We rijden naar Vuk, de straten zijn wel sneeuwvrij. Vuk staat buiten en lacht als hij ons ziet. De inrichting van zijn huis is armoedig maar opgeruimd en schoon. Dat zien we niet overal. Hij geniet van ons bezoek. Hij is wat verlegen. We wensen hem een fijne kerst toe.
Na Vuk rijden we naar een vrouw met een lichamelijke beperking. Ze opent de voordeur niet en in ene zien we haar uit het huis van buren komen. We zien ook een buurvrouw. Dat is mooi! Ze heeft sociale contacten. Ze vertelt dat het huis sinds kort is bewoond door mensen uit Zagreb. En dat ze leuk contact heeft met haar buurvrouw. Dat is belangrijk. We nippen een sterke drank die onze keel uitbrandt. Brrr.
Inmiddels is het donker en hebben we in twee dagen met René 500 kilometer gereden. De mensen wonen ook zover uit elkaar vandaan. We zijn tevreden over de bezoeken die we met René hebben gedaan. Hij gaat morgen nog twee adressen bezoeken in Lasinja. Die konden wij vandaag er niet bij hebben. Morgen gaan wij met Nenad de Žumberak in.
Nenad haalt ons op van het hotel. We hebben hier uitgecheckt dus ook de grote koffers gaan de auto in. Daar passen wel 8 voedselpakketten bij. We rijden naar Jarušje en moeten daar flink voor de bergen in klimmen. Hier heeft het niet gesneeuwd dus rijden we zonder obstakels. Ons eerste adres is een echtpaar van 85 plus waarvan de vrouw in een rolstoel zit. Er is een tweede man in huis die verdacht veel op de man des huizes lijkt. Ze vertellen dat dit zijn broer is van 90 en dat zij die in huis genomen hebben, omdat hij niet voor zichzelf kan zorgen. Wat gezellig voor de eenzame weduwnaar. De vrouw in de rolstoel laat de mannen wel voor haar werken. Dat doet ze goed. We snijden met elkaar worst en kaas en er wordt wat brood bij gepakt en zo zitten we te lunchen. Natuurlijk gaan we weg voordat alles opgegeten is en krijgt Nenad de restjes mee naar huis. Wat lief. Ik had mooie truien voor allen mee en nog wat kleding. Dat was daar welkom.
Aloise waar we altijd aardappels en kaantjes eten was door haar zoon opgehaald voor een ziekenhuis bezoek, dus troffen we haar niet thuis. Nenad gaat voor de kerst nog even bij haar langs met een voedselpakket.

+++++

Zet het verslag over de kerstbezoeken alsjeblieft voort, te beginnen na de laatste zin. De regels hierna vormen los materiaal en horen niet bij het verslag.

+++++

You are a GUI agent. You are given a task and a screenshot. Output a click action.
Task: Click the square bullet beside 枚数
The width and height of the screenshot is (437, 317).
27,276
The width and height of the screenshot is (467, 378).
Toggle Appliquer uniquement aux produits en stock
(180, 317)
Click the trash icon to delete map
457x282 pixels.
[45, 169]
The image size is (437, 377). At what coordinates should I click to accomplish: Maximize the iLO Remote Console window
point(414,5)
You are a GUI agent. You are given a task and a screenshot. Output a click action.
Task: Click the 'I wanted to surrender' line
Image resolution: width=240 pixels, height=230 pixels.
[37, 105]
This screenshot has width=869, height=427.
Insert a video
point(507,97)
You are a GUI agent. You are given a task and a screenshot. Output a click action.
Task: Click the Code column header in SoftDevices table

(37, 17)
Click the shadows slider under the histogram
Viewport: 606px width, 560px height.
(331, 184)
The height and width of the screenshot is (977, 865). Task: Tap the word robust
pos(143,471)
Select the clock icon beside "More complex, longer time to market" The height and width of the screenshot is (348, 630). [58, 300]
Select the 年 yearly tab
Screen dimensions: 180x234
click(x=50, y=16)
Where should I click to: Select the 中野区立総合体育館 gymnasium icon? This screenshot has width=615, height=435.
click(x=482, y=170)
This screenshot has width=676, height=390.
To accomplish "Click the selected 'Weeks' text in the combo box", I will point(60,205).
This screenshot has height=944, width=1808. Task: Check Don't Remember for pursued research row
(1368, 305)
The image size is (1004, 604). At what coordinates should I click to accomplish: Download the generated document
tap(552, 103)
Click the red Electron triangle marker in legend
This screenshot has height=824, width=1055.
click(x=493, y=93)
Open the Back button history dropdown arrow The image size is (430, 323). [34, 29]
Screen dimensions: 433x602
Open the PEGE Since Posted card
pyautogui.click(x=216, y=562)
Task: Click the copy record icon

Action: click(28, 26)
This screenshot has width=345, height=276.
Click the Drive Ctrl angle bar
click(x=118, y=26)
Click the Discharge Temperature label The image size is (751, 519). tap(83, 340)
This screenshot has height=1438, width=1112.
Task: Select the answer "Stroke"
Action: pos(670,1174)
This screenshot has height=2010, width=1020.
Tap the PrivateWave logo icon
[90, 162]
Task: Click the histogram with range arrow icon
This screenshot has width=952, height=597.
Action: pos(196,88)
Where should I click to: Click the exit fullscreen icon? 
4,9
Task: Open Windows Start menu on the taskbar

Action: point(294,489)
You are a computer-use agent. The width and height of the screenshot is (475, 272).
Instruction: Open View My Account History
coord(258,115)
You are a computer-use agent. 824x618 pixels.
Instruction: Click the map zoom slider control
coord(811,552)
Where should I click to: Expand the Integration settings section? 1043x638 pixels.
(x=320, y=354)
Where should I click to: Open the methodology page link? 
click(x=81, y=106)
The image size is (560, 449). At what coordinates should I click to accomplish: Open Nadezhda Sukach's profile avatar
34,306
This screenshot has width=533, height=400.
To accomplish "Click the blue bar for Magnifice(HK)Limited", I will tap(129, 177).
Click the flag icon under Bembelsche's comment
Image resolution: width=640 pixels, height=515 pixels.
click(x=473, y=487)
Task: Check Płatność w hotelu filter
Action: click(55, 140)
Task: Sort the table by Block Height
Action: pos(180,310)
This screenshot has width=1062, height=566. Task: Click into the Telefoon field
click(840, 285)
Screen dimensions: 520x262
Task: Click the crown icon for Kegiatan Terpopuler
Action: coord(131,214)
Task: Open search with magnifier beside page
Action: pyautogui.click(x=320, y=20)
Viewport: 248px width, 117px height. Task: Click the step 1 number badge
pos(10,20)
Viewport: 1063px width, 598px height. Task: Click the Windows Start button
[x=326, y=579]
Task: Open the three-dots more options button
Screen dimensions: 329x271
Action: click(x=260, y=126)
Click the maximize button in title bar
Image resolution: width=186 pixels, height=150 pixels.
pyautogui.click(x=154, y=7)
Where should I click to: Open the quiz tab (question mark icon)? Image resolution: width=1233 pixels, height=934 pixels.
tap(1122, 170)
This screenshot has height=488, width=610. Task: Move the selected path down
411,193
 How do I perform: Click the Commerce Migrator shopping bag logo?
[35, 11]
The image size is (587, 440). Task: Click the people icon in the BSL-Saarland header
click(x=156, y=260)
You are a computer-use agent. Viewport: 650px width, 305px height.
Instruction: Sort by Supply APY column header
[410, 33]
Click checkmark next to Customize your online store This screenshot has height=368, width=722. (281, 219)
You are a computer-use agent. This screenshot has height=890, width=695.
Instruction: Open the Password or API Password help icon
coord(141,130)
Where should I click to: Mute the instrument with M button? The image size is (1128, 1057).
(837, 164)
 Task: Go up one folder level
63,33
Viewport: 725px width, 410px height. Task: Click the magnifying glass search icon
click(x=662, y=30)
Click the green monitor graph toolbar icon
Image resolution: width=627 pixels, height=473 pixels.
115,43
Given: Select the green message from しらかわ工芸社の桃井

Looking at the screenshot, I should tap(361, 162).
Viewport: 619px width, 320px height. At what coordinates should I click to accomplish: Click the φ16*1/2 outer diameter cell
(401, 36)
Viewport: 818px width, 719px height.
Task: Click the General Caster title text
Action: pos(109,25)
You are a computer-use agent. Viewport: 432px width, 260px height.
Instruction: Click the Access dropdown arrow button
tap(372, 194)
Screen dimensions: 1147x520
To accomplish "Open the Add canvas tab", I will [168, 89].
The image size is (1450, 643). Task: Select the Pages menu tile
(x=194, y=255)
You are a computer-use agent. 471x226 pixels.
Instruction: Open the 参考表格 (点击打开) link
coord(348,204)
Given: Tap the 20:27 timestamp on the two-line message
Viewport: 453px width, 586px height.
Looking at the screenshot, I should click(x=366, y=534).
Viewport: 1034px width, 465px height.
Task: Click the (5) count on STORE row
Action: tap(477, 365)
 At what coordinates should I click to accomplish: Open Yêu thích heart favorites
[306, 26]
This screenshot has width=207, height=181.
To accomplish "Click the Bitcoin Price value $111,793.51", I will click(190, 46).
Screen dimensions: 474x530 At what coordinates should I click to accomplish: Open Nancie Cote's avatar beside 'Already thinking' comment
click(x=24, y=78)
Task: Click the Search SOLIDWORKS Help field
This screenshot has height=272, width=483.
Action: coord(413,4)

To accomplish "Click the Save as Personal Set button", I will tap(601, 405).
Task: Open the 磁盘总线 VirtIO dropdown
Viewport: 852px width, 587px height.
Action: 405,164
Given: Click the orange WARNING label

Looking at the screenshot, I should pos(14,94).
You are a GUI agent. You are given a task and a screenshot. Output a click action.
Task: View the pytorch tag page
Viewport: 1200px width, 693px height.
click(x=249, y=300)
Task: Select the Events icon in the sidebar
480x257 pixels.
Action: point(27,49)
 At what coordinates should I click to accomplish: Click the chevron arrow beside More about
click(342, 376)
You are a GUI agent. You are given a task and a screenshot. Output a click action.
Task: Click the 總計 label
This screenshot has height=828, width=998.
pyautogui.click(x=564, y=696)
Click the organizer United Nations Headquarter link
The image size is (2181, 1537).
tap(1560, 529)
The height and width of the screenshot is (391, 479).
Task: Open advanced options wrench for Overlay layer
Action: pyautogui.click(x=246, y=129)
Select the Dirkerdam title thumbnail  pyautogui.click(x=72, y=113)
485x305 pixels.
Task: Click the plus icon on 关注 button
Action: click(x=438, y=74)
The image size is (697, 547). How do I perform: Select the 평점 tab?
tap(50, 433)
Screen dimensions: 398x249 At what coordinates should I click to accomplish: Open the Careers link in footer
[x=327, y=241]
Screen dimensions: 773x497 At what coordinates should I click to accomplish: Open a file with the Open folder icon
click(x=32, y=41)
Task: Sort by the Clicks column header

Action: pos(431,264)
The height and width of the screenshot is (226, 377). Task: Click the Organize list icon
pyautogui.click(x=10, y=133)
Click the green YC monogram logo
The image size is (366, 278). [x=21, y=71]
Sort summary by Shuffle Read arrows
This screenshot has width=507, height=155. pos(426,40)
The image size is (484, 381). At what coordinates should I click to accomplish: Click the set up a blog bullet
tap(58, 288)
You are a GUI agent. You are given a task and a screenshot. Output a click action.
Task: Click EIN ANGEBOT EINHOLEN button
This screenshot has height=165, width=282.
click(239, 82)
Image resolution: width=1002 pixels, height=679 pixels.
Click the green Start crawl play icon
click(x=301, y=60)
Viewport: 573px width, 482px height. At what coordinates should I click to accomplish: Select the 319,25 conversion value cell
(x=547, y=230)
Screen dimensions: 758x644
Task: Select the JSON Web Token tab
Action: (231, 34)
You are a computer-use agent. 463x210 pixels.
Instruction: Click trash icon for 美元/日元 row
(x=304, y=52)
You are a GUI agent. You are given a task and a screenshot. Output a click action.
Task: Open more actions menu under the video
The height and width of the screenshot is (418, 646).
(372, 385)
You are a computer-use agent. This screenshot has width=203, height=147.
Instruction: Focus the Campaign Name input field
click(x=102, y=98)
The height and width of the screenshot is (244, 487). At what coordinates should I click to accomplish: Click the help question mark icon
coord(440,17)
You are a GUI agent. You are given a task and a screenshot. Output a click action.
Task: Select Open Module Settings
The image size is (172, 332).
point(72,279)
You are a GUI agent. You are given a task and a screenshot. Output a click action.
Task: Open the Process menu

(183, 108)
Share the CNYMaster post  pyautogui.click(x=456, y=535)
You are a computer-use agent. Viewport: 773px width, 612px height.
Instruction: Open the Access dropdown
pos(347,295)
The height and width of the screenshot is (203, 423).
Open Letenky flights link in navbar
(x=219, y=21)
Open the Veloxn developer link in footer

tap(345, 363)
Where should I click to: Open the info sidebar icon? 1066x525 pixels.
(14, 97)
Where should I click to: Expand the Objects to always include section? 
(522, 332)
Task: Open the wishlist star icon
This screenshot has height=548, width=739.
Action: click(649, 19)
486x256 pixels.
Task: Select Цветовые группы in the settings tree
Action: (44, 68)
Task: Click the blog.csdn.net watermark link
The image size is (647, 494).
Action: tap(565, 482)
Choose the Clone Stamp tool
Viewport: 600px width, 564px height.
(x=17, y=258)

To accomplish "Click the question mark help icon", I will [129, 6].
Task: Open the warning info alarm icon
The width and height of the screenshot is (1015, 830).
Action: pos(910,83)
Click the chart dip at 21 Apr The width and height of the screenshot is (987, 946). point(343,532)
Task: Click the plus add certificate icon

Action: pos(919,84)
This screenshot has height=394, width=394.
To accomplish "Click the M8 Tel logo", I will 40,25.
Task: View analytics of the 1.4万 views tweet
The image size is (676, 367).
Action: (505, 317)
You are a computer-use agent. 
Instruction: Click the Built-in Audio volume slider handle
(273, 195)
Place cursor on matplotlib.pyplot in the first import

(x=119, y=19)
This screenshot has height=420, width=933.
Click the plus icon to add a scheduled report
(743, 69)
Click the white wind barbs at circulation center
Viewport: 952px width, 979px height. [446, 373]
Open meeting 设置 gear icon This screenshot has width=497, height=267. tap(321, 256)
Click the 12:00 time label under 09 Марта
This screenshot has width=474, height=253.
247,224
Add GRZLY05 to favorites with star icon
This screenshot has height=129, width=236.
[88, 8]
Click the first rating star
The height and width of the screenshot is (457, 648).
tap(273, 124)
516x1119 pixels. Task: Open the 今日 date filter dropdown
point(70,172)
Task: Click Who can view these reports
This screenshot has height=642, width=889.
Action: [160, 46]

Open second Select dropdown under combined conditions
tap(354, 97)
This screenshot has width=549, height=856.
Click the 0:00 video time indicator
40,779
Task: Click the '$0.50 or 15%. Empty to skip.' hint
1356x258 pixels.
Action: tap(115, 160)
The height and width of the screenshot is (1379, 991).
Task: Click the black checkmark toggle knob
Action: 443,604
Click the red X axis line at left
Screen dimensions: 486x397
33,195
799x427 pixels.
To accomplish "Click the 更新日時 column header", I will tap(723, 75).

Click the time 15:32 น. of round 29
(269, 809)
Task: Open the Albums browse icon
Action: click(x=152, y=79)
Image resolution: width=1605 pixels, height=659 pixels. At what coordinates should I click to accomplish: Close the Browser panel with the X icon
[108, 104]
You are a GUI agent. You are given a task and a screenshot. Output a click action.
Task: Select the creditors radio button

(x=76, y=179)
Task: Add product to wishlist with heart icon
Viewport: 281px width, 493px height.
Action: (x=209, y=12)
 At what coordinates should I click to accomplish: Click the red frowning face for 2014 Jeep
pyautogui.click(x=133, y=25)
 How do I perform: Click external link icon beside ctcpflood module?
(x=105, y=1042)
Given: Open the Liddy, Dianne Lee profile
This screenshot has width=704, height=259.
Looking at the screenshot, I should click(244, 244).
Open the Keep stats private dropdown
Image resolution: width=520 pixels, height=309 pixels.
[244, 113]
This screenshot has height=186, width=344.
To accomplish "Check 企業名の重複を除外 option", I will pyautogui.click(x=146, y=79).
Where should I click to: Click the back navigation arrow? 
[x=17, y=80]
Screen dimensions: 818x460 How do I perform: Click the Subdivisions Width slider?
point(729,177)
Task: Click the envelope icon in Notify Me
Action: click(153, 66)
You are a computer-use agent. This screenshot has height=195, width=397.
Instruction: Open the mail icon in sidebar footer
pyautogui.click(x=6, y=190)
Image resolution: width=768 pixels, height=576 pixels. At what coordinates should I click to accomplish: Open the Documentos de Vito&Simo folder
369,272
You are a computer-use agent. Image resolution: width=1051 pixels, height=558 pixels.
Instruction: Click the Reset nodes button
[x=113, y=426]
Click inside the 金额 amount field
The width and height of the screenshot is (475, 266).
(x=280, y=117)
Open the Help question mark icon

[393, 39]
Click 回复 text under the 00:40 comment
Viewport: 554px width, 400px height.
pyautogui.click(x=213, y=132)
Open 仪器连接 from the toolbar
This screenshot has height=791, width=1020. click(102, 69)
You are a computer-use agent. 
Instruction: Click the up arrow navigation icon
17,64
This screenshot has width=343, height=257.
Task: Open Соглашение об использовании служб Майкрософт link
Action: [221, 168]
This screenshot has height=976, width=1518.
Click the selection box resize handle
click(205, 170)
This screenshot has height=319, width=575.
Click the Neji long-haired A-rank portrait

+++++

### ANTWOORD
Bij het volgende adres staat een auto, hier is bezoek van het Rode Kruis. Er wordt hout voor de man gehakt, want dat kan hij zelf niet. Mooi dat het Rode Kruis dit voor hem doet. De man met diabetes mist Frankie, zijn buurman, die in april is overleden. Ik vind het zo’n raar gezicht dat alles er nog uitziet zoals hij het verlaten heeft. De was hangt bij wijze van spreken nog buiten.
We rijden naar ons laatste adres, de dove broer en zus ze zijn al meer dan 80 jaar samen wat is dat toch bijzonder. Hun huis wordt opgeknapt en ze vinden het maar niks. Middels hun gebaren communiceren we.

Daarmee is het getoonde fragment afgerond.